Accuracy in Media

In memory of Reed Irvine, founder of Accuracy in Media, AIM is awarding its first annual Reed Irvine Investigative Journalism award to two of the bloggers responsible for exposing Rathergate?Dan Rather’s use of forged documents to smear President Bush. This episode was a milestone in the history of journalism.

Former CBS and current CNN executive Jonathan Klein derided the bloggers as people “sitting in his living room in his pajamas writing.” No matter what they wore, however, they did the research that Rather didn’t.  They made Rather, the “veteran” journalist, look like a fool.

One is an Atlanta lawyer, Harry MacDougald, who writes under the name “Buckhead” on FreeRepublic.com. He was the first to raise questions about the authenticity of the documents that CBS posted on its website the night of Dan Rather’s report on 60 Minutes Wednesday two months before the presidential election last year. From having read a manual explaining the computer program Microsoft Word shortly after it came out and was acquired by his law firm, he knew that the CBS documents couldn’t have been typed back in 1972, the year they were purported to have been written, because typewriters from that time weren’t capable of proportional spacing the way Microsoft Word does it automatically.
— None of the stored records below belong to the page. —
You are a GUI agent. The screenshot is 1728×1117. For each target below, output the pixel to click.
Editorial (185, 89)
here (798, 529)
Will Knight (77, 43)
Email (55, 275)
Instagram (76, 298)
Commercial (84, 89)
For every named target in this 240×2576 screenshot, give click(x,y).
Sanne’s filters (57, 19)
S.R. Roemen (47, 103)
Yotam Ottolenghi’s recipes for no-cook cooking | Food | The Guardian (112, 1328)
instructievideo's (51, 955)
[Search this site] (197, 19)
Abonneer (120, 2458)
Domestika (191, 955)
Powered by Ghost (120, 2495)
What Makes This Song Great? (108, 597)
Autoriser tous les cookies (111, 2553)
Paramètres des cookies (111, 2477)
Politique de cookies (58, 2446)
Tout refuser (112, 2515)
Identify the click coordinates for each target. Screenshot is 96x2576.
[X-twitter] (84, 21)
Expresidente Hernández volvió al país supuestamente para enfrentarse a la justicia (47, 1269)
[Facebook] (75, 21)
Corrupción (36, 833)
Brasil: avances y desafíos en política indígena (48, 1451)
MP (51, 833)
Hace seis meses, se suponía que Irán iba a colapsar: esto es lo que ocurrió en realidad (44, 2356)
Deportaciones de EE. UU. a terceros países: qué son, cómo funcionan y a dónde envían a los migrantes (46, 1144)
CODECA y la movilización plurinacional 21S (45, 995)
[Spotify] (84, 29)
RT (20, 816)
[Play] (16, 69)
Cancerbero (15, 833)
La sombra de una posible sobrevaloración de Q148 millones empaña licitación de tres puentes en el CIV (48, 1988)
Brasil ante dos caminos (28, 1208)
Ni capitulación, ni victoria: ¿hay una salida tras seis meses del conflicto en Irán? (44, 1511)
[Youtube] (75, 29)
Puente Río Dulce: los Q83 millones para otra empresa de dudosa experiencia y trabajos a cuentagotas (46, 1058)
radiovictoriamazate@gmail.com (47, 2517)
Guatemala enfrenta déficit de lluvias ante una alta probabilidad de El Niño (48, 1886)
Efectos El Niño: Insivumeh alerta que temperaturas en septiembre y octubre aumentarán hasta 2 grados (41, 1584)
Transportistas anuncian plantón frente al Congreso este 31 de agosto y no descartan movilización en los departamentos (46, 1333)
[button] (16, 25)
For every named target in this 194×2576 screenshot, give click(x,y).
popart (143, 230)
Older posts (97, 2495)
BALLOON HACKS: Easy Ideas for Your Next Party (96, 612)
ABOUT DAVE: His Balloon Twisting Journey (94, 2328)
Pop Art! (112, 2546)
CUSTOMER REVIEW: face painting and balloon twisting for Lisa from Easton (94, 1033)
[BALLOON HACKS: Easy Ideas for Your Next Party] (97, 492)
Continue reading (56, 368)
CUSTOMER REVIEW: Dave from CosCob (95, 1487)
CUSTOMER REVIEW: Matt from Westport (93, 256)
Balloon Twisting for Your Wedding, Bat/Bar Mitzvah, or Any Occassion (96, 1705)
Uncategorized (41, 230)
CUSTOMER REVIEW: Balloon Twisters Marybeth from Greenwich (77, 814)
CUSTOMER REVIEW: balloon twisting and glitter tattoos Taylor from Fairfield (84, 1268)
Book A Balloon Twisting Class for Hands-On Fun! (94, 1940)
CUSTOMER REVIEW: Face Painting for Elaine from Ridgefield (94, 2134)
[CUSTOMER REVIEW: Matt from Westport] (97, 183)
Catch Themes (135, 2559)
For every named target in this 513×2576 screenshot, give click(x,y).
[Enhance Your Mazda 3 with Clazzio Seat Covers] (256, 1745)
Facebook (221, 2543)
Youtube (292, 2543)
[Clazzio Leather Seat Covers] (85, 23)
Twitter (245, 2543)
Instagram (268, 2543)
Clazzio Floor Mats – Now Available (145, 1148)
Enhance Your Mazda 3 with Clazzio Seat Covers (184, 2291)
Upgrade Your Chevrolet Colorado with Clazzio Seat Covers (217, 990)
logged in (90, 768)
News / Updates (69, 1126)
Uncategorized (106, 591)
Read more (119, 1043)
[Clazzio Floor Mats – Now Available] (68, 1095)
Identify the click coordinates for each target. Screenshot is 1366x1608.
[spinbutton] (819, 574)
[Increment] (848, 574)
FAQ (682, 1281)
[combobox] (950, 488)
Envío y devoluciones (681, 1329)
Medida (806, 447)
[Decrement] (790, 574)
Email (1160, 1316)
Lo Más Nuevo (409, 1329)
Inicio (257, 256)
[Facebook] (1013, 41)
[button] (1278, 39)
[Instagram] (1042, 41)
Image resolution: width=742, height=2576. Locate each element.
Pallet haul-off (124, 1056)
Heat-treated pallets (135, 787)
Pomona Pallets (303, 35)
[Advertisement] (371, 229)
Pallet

The other award winner is Paul Boley, an active Air Force officer from Montgomery, Alabama, who went by the handle “TankerKC.” He had the very first web-post attacking the memos while the 60 Minutes II program was still going on.

As AIM goes forward with our awards, there is some evidence that CBS may be coming to grips with the scandal. It’s about time.

Marcy McGinnis, CBS’s senior vice president for news coverage, recently spoke at McKendree College in Lebanon, Illinois. Her talk was entitled, “Can the News Really be Fair, Accurate and Objective?” Her answer is the same as ours: yes it can be, and it should be. But she is in the difficult position of having to defend CBS News in the aftermath of one of its more egregious scandals, Rathergate. Others call it Memogate.

The scandal at CBS involved the use of phony documents to make charges against President Bush regarding his Air National Guard service that were not only unsubstantiated, but contradicted by evidence and information known to CBS at the time.

McGinnis avoided the topic throughout her speech, but when asked during Q&A, she then addressed it. “It adversely affected CBS News as a whole,” McGinnis said. “It had a great impact on us. It’s never good when your credibility is challenged, and we defended the story too long. I had good friends fired over it, and even Dan took himself off because of it. To have something like that happen is devastating.”

McGinnis is a 35-year veteran at CBS and winner of multiple Emmy awards for news coverage. She knows how journalists should cover stories, and is clearly embarrassed by what happened. She calls the incident “an embarrassment for CBS News,” but pulls her punches when she said that Rather issued a statement apologizing for “a mistake in judgment.” She claims that changes have been made, presumably changes that would keep something like this from happening again.

The St. Clair County Journal and the Belleville News Democrat are the only papers that covered McGinnis’s speech, and the St. Louis Post Dispatch carried the Journal’s story on its website. But it deserves much wider attention. McGinnis offered other words of wisdom. She said that “Journalists must follow three traits: Be fair?be even handed to all parties; be accurate?hit the mark every time?and lastly, be objective?they must report from an unbiased viewpoint. If we as journalists keep these three ideals in mind when reporting, we can deliver unbiased news.”

McGinnis said her job is to pay “really close attention” to the news and to care about it. She said that “accurate and objective are not interchangeable but are interdependent.” And most importantly, she said that “Accuracy must come first. Fair and objective will flow outward from that.”

That was the message of AIM founder Reed Irvine. It’s too bad that Dan Rather didn’t take it to heart. Reed finished his time on earth with his head held high, a man of principle who told the truth. Rather is slinking away in disgrace.